Pick every line with "icon" from the material below.

▶ **Data extracts**
=======

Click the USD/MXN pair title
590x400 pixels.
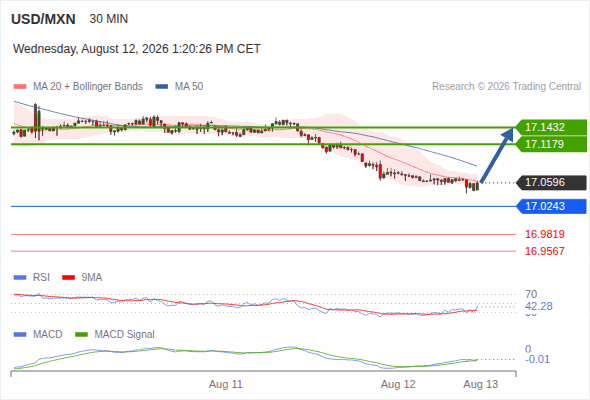43,19
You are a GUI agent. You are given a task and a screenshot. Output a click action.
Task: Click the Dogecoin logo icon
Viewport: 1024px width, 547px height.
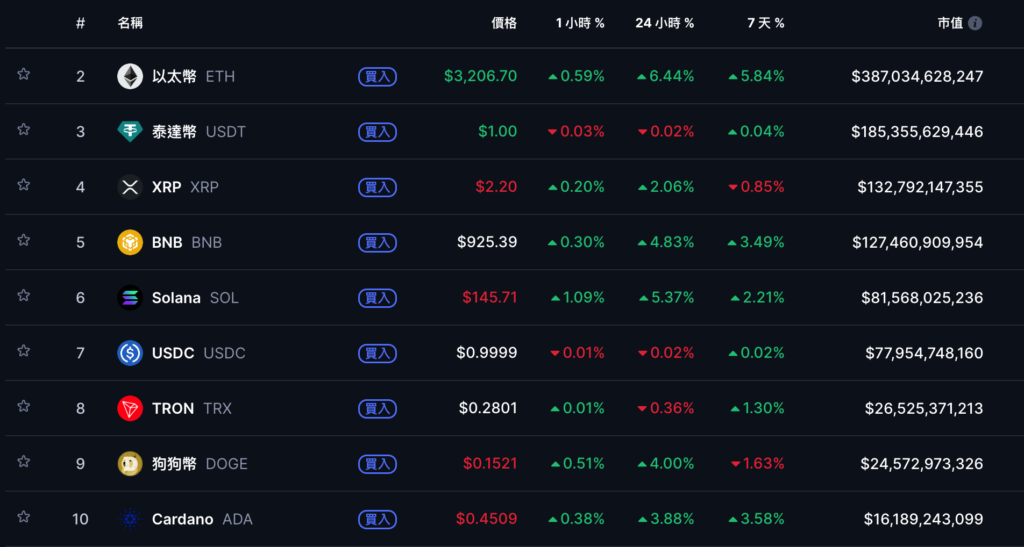point(130,463)

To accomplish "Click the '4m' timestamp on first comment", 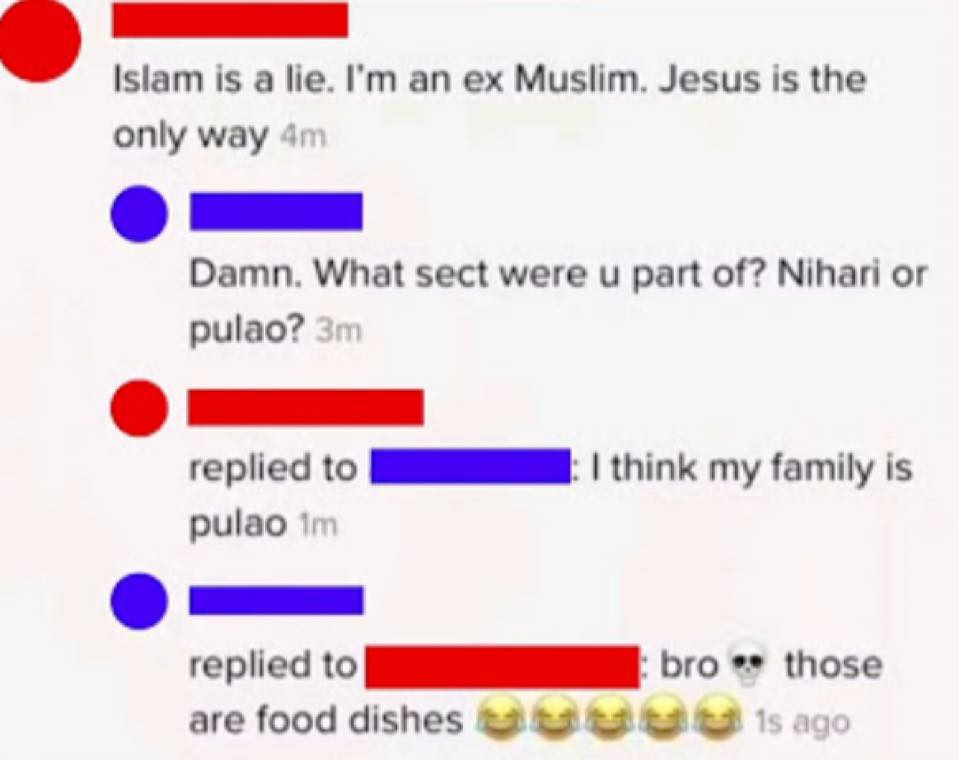I will coord(303,138).
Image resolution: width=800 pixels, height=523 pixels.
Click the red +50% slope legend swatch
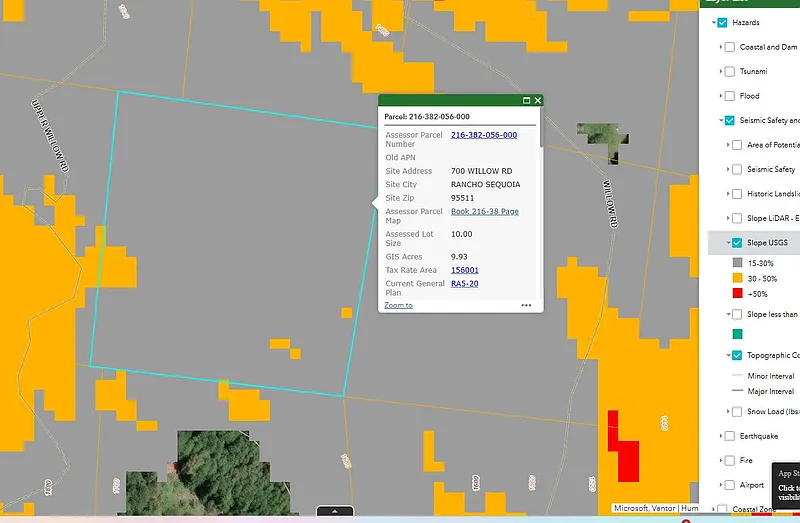coord(737,294)
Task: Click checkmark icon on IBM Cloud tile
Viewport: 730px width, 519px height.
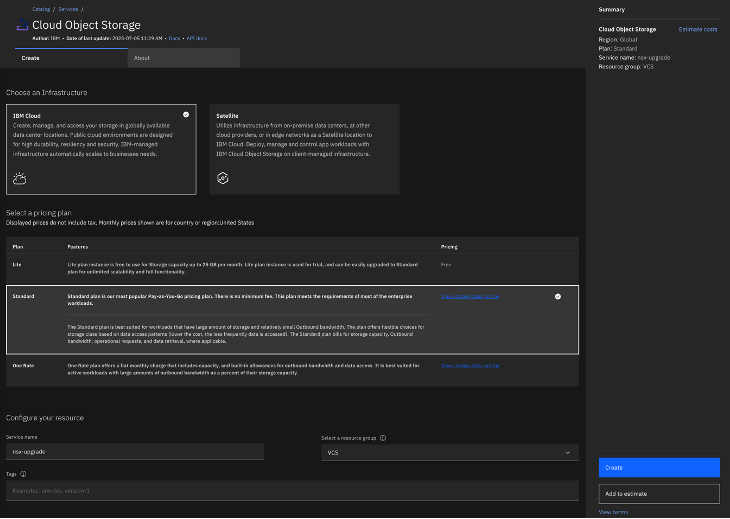Action: (186, 115)
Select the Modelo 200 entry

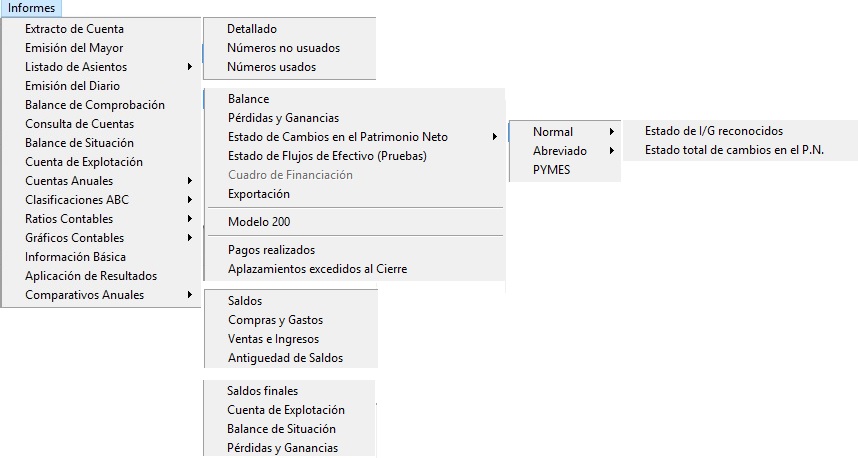(x=259, y=222)
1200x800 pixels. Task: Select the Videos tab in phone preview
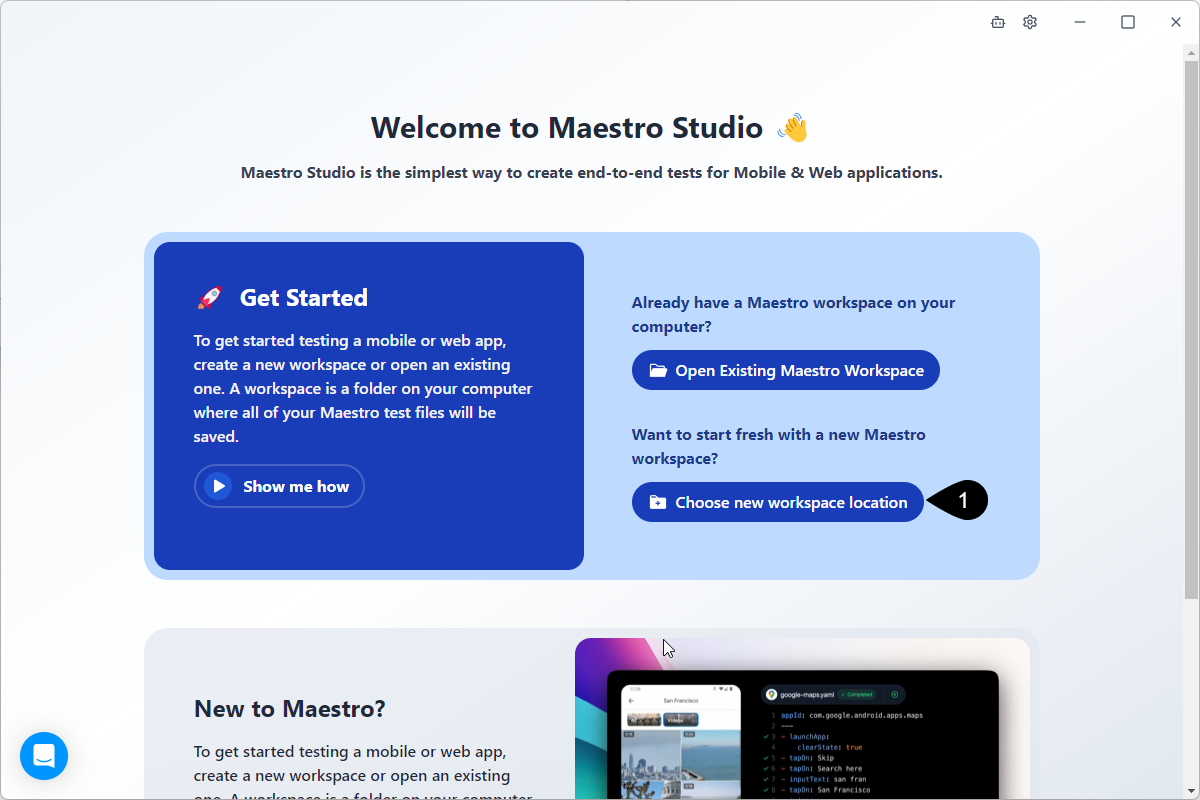pyautogui.click(x=681, y=719)
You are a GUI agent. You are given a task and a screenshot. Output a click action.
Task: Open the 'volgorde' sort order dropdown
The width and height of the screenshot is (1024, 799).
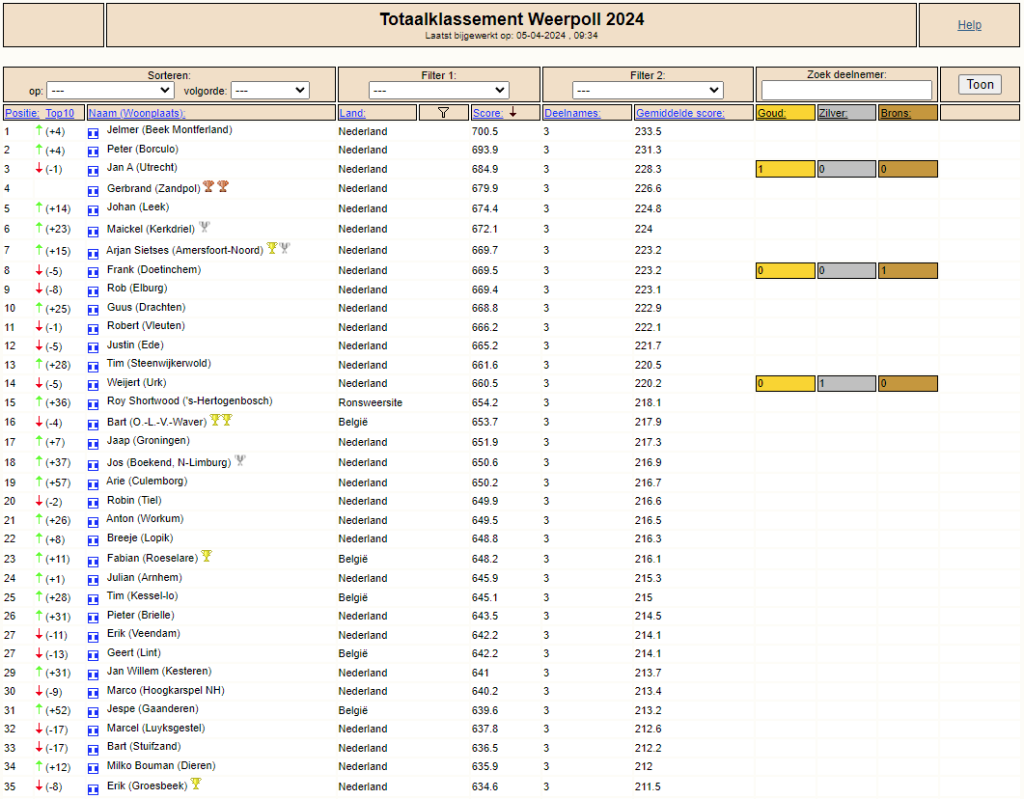pos(270,90)
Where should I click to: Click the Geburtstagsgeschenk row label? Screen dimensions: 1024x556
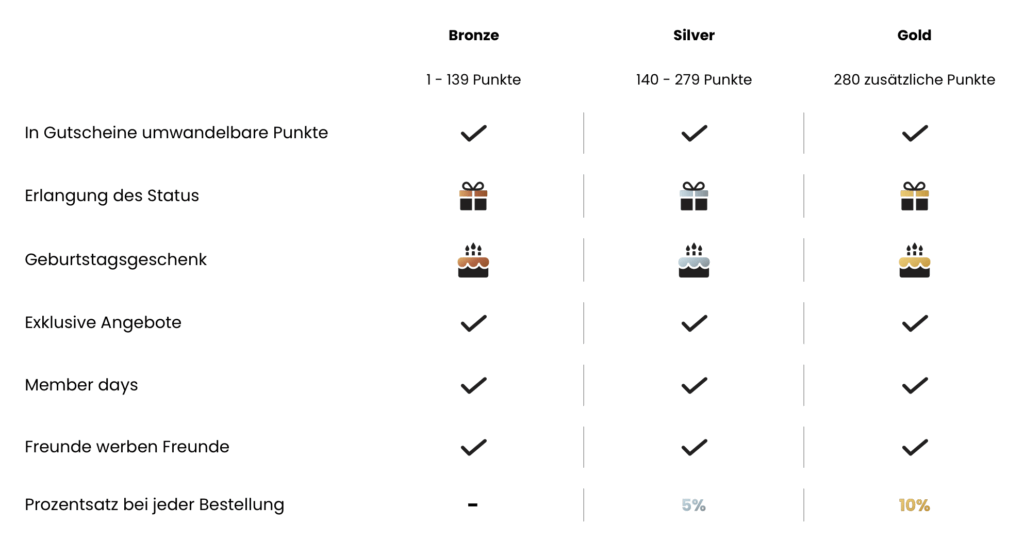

=======

▶ **Output for this task**
Task: Click the Dogecoin logo icon
Task: Click checkmark icon on IBM Cloud tile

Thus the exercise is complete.